As long as the political taboo on raising taxes endures, the service will be in financial peril. 

It has long been clear that the NHS is in financial ill-health. But today's figures, conveniently delayed until after the Conservative conference, are still stunningly bad. The service ran a deficit of £930m between April and June (greater than the £820m recorded for the whole of the 2014/15 financial year) and is on course for a shortfall of at least £2bn this year - its worst position for a generation. 

Though often described as having been shielded from austerity, owing to its ring-fenced budget, the NHS is enduring the toughest spending settlement in its history. Since 1950, health spending has grown at an average annual rate of 4 per cent, but over the last parliament it rose by just 0.5 per cent. An ageing population, rising treatment costs and the social care crisis all mean that the NHS has to run merely to stand still. The Tories have pledged to provide £10bn more for the service but this still leaves £20bn of efficiency savings required. 

Speculation is now turning to whether George Osborne will provide an emergency injection of funds in the Autumn Statement on 25 November. But the long-term question is whether anyone is prepared to offer a sustainable solution to the crisis.

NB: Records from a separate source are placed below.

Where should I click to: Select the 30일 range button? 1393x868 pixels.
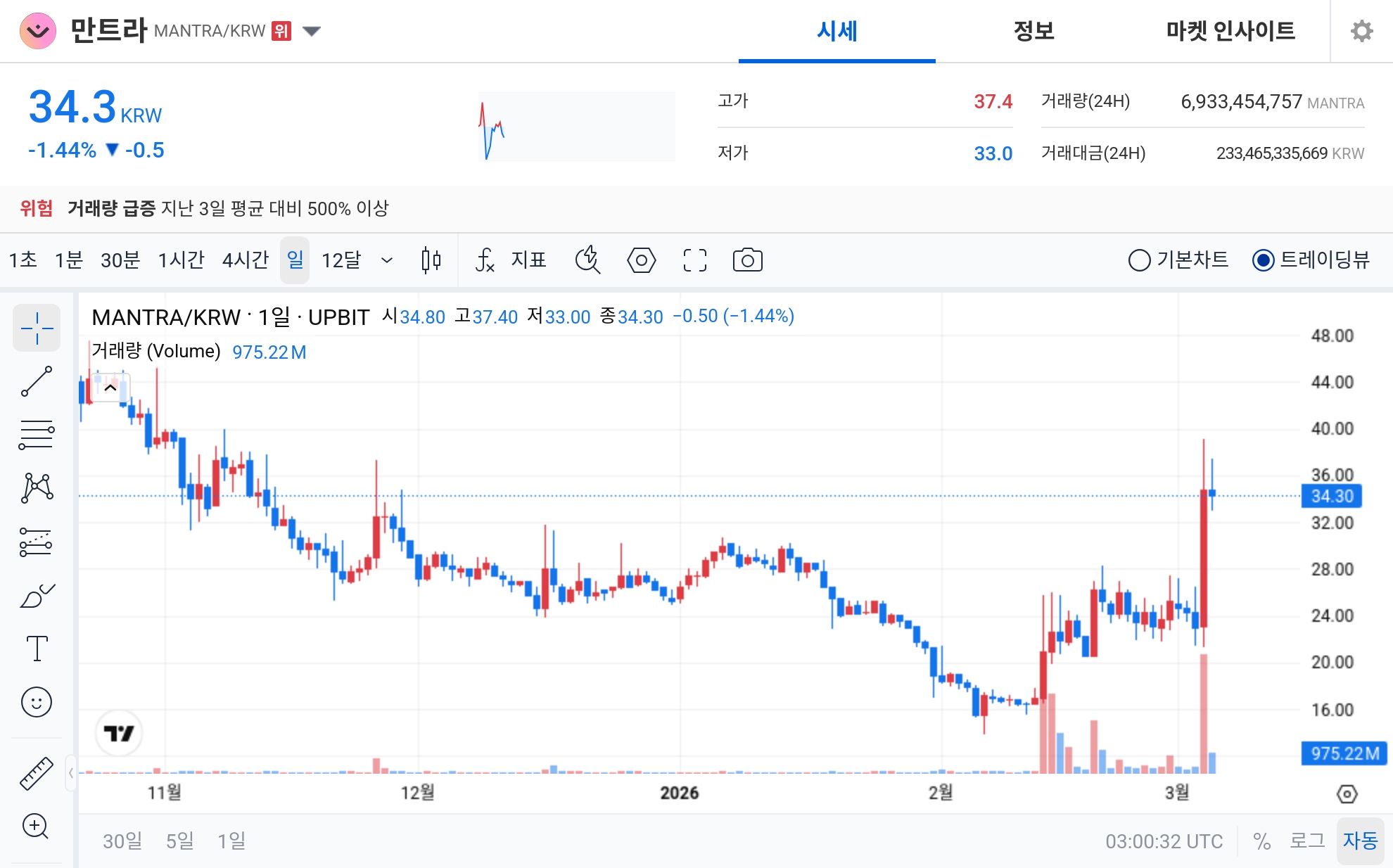122,841

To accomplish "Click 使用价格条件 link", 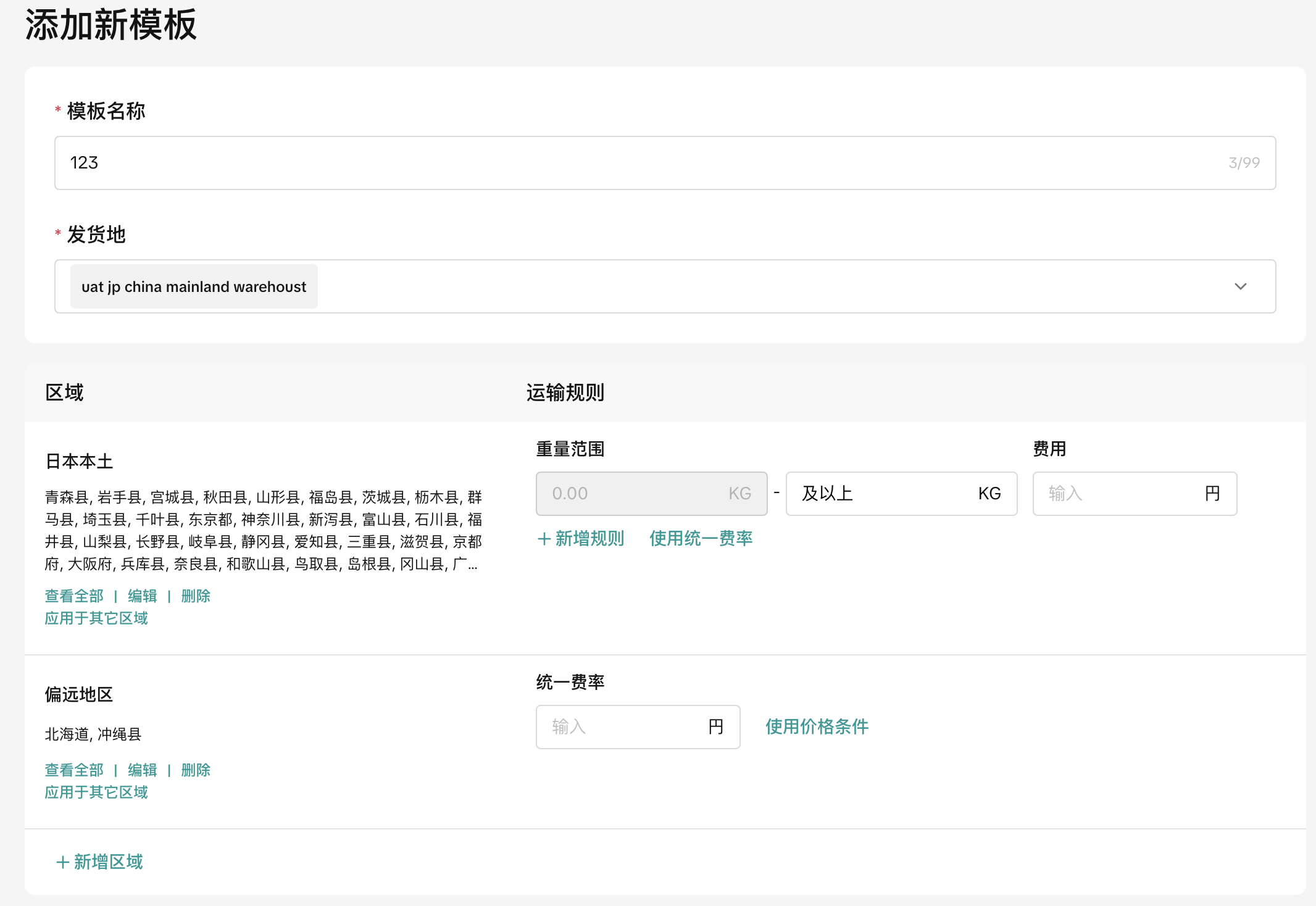I will [x=817, y=727].
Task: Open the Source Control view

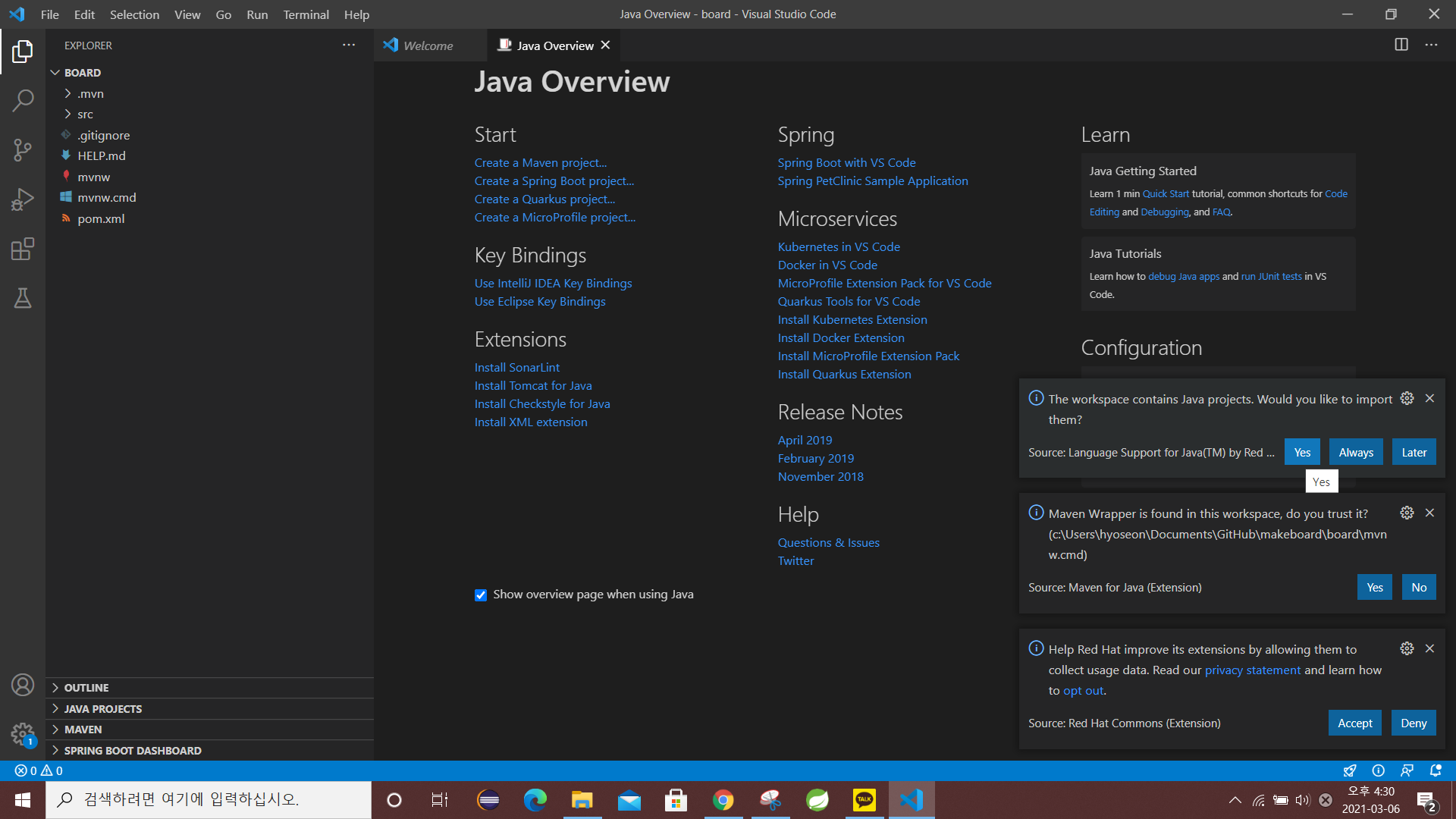Action: (23, 149)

Health experts argue that only a rise in general taxation (income tax, VAT, national insurance), patient charges or a hypothecated "health tax" will secure the future of a universal, high-quality service. But the political taboo against increasing taxes on all but the richest means no politician has ventured into this territory. Shadow health secretary Heidi Alexander has today called for the government to "find money urgently to get through the coming winter months". But the bigger question is whether, under Jeremy Corbyn, Labour is prepared to go beyond sticking-plaster solutions. 

George Eaton is political editor of the New Statesman.